SET PROBLEM »
List every numbered redistribution rule stated in the IS-IS routing text below.

SELECTED TEXT »
- - -

3.1 Proposed semantics for inter-area routes

   To provide the above properties, this proposal defines the following
   syntax and semantics.

   An intra-area route is a route computed based on a prefix advertised
   by some IS-IS router in the area.  Thus, a prefix advertised in the
   L1 link state database may become a L1 intra-area route within the
   area of the advertiser.  Similarly, a prefix advertised in the L2
   link state database may become a L2 intra-area route within L2.
   Prefixes associated with an intra-area route are also said to be
   intra-area prefixes.

Expiration Date December 1999                                   [Page 5]

INTERNET DRAFT                                                 June 1999

   An inter-area route is a route computed based on a prefix advertised
   by an IS-IS router not in the local area.  Inter-area routes exist
   either in L2, in which case they are L1->L2 inter-area routes, or in
   L1, in which case they are L2->L1 inter-area routes.  Prefixes
   associated with an inter-area route area also said to be inter-area
   prefixes.

   External prefixes are reserved for prefixes originating outside of
   the IS-IS system, usually learned from another routing protocol.

   The following tables describe the types of prefixes now defined
   within IS-IS and how they are encoded:

         Level-1 LSPs       |  Internal TLV (128)  | External TLV (130)
     ----------------------------------------------------------------------
     Internal metric-type   |   L1 intra-area      |   external           |
     ----------------------------------------------------------------------
     External metric-type   |   L2->L1 inter-area  |   external           |
     ----------------------------------------------------------------------

         Level-2 LSPs       |  Internal TLV (128)  | External TLV (130)
     ----------------------------------------------------------------------
     Internal metric-type   |   L2 intra-area  or  |   external           |
                            |   L1->L2 inter-area  |                      |
     ----------------------------------------------------------------------
     External metric-type   |   should not exist   |   external           |
     ----------------------------------------------------------------------

   Based on these definitions and encodings, this proposal defines the
   following redistribution rules:

   1) Only L1 intra-area prefixes and external prefixes are
   redistributed from L1 into L2.

   2) All prefixes can be redistributed from L2 into L1 and become L2-
   >L1 inter-area routes.  A L2 prefix must not be redistributed into a
   L1 area if that same prefix is an intra-area prefix in the L1 area.

   3) Within L1, an intra-area prefix is preferred over an inter-area
   prefix, regardless of the comparison of the metrics.

   Based on these rules, we first observe that this proposal is free
   from routing loops.  No prefix can be redistributed from L2 to L1 and
   back into L2, because the route first becomes an L1 inter-area prefix
   by rule (2) and by rule (1) cannot be redistributed into L2.
   Similarly, a prefix redistributed from L1 to L2 becomes an L2 inter-
   area prefix by rule (1) but will not be redistributed into the

Expiration Date December 1999                                   [Page 6]

INTERNET DRAFT                                                 June 1999

   original L1 area by rule (2).

   Even when following all the indicated rules, there is the possibility
   of a transient routing loop when the original prefix is withdrawn and
   the inter-area prefix is selected.  However, all link state protocols
   are subject to transient routing loops, so this is no worse than the
   status quo.

- - -

GIVEN DATA »
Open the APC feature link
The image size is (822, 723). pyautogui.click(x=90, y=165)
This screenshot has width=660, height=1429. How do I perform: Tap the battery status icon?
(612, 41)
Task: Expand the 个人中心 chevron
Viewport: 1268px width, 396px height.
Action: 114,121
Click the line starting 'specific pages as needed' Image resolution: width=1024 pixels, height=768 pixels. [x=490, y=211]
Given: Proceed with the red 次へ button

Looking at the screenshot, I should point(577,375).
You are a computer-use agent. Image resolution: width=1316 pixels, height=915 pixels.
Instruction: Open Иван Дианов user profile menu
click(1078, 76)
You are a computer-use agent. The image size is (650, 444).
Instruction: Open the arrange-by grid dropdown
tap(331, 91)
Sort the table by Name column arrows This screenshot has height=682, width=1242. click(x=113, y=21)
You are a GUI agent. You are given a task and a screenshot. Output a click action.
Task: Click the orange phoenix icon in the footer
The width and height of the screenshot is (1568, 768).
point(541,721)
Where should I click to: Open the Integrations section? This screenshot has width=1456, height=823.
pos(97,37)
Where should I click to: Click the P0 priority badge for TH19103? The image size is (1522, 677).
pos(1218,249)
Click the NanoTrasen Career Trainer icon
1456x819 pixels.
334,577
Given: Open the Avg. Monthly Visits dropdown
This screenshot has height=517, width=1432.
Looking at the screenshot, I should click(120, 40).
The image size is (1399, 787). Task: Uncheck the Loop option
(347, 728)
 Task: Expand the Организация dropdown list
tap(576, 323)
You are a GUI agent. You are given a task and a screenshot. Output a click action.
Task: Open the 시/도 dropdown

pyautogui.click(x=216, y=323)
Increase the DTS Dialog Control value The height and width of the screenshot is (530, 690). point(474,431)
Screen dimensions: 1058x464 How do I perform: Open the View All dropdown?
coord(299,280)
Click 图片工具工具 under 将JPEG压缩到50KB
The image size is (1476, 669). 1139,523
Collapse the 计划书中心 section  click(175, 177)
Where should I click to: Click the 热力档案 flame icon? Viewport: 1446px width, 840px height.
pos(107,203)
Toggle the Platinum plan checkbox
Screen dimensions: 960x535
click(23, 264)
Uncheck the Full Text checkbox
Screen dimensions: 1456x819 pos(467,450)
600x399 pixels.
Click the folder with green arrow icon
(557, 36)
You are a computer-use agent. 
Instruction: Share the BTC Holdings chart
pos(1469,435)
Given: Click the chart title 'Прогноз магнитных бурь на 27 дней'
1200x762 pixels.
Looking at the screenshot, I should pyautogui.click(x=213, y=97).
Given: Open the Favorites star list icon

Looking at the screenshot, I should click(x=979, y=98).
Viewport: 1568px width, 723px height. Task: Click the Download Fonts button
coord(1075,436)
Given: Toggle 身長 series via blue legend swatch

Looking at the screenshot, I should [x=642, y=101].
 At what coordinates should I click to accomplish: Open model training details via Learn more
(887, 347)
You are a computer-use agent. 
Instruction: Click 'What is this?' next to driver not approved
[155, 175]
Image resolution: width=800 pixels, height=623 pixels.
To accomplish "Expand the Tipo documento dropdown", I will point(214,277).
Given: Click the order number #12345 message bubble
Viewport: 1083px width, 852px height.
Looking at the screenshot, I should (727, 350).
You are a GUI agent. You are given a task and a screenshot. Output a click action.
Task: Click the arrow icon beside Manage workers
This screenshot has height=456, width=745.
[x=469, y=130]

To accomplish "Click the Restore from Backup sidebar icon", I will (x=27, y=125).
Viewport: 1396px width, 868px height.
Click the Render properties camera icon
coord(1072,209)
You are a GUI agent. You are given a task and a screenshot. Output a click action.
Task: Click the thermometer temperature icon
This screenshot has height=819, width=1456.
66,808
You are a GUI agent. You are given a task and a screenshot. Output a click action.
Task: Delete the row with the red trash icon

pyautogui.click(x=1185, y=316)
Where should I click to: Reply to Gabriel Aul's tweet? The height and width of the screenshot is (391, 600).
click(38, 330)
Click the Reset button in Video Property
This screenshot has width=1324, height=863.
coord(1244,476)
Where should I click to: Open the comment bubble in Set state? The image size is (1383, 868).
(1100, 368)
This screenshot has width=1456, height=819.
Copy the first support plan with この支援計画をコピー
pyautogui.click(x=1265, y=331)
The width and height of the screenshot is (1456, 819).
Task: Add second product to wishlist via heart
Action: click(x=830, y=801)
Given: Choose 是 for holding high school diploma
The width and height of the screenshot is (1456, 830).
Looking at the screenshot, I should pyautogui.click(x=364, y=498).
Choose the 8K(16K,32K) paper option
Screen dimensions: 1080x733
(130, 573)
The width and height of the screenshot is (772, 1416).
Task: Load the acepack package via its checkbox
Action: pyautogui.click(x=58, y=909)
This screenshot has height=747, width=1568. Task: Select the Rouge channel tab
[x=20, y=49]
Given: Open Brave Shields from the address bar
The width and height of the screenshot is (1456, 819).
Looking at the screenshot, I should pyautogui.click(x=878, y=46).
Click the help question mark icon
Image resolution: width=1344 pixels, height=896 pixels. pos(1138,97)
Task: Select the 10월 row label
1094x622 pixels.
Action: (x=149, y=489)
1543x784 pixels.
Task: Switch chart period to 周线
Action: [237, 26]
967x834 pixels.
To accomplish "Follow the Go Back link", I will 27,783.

- - -

SOLUTION »
1) Only L1 intra-area prefixes and external prefixes are redistributed from L1 into L2.
2) All prefixes can be redistributed from L2 into L1 and become L2->L1 inter-area routes. A L2 prefix must not be redistributed into a L1 area if that same prefix is an intra-area prefix in the L1 area.
3) Within L1, an intra-area prefix is preferred over an inter-area prefix, regardless of the comparison of the metrics.